You shall love the Lord your God with all your heart, and with all your soul, and with all your mind. This is the greatest and first commandment. And a second is like it: You shall love your neighbour as yourself.” Matthew 22:27-40

Of course, these are far more than tips. They are commandments, which means God asks us to live them out. They are not simple, and not easy. However, even a little progress in any one of them can make us better pastoral leaders.

  1. Love God.

This is obvious, and you’d think we’d put this at the top of our priority list. You might say, I’m serving God, don’t you think I love God? However, it’s all too easy to put God at the bottom of our priority list in terms of time spent. Prayer gets crowded out by the busyness of ministry life. We know God will be there waiting, and the board chair/dying parishioner/noisy son or daughter can’t seem to wait.

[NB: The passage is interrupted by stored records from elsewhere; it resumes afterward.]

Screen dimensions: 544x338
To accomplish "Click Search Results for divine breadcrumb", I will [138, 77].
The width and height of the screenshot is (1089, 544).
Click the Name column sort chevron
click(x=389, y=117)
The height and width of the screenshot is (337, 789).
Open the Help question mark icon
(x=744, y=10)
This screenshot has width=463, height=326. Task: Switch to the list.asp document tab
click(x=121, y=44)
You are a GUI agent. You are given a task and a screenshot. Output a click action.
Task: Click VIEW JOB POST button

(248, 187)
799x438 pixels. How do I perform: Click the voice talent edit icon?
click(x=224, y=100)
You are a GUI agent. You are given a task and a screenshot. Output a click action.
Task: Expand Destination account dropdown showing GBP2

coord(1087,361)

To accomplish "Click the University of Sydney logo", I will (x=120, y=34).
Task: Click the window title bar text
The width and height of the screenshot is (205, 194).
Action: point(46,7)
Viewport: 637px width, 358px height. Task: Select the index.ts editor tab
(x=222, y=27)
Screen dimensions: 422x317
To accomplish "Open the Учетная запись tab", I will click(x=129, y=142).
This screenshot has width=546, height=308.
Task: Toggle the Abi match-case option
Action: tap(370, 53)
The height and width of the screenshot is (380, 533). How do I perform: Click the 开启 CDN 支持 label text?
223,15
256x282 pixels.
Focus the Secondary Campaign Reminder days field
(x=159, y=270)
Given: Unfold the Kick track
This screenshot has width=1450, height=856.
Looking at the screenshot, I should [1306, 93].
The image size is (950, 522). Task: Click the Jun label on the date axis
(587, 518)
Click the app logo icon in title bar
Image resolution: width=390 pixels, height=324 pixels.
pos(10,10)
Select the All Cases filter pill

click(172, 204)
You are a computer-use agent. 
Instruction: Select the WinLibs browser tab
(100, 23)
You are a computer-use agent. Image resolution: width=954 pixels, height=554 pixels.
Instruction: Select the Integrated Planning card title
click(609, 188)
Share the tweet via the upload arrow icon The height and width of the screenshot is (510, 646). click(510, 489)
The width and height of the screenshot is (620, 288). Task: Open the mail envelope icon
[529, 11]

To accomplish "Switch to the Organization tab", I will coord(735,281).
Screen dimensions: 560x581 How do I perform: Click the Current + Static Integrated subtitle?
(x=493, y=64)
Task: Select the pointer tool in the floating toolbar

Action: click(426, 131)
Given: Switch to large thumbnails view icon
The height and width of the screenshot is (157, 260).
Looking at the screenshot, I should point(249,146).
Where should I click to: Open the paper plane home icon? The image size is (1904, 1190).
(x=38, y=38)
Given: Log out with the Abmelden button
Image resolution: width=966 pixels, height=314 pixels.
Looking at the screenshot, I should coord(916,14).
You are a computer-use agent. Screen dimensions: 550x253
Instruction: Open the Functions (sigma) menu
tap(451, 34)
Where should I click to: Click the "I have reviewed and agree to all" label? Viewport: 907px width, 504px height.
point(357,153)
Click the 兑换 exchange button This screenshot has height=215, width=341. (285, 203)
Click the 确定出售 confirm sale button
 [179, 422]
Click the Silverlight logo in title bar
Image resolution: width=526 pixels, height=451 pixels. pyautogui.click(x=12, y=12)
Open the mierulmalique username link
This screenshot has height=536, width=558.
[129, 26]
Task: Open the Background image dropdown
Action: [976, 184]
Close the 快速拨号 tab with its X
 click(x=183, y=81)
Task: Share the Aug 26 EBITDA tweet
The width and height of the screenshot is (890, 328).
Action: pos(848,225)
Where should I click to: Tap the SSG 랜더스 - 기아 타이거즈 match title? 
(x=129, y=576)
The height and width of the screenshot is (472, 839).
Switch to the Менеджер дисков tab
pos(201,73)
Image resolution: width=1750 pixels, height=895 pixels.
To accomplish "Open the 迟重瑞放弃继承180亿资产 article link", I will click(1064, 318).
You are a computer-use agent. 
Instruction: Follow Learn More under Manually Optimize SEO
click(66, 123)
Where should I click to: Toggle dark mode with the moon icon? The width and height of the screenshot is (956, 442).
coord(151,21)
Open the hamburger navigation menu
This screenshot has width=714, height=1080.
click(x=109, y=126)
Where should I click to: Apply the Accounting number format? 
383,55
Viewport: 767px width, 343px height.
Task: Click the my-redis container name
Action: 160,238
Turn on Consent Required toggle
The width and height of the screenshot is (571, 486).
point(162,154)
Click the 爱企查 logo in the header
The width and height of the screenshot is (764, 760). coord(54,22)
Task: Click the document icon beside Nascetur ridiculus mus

Alternatively, we may feel a little cranky with a God who called us into such a challenging ministry, with the attendant struggles and often personal and congregational financial challenges. We avoid having the hard conversations in prayer.

I’ve said before that five minutes, or even one minute, of prayer is better than no minutes. I don’t want to make you feel guilty for not praying. I want you to get the spiritual support you need for your ministry. Remember, even if you don’t feel like you can love God right now because you are struggling, God always loves you. See if you can at least receive that love for a moment or two each day.

  1. Love your neighbor.

Let’s face it: this can be a challenge in ministry. It’s easy to love the neighbor (read, church member) who loves us. It’s much harder to love the church member who is constantly critical, has no boundaries, or can’t tolerate even an ounce of change.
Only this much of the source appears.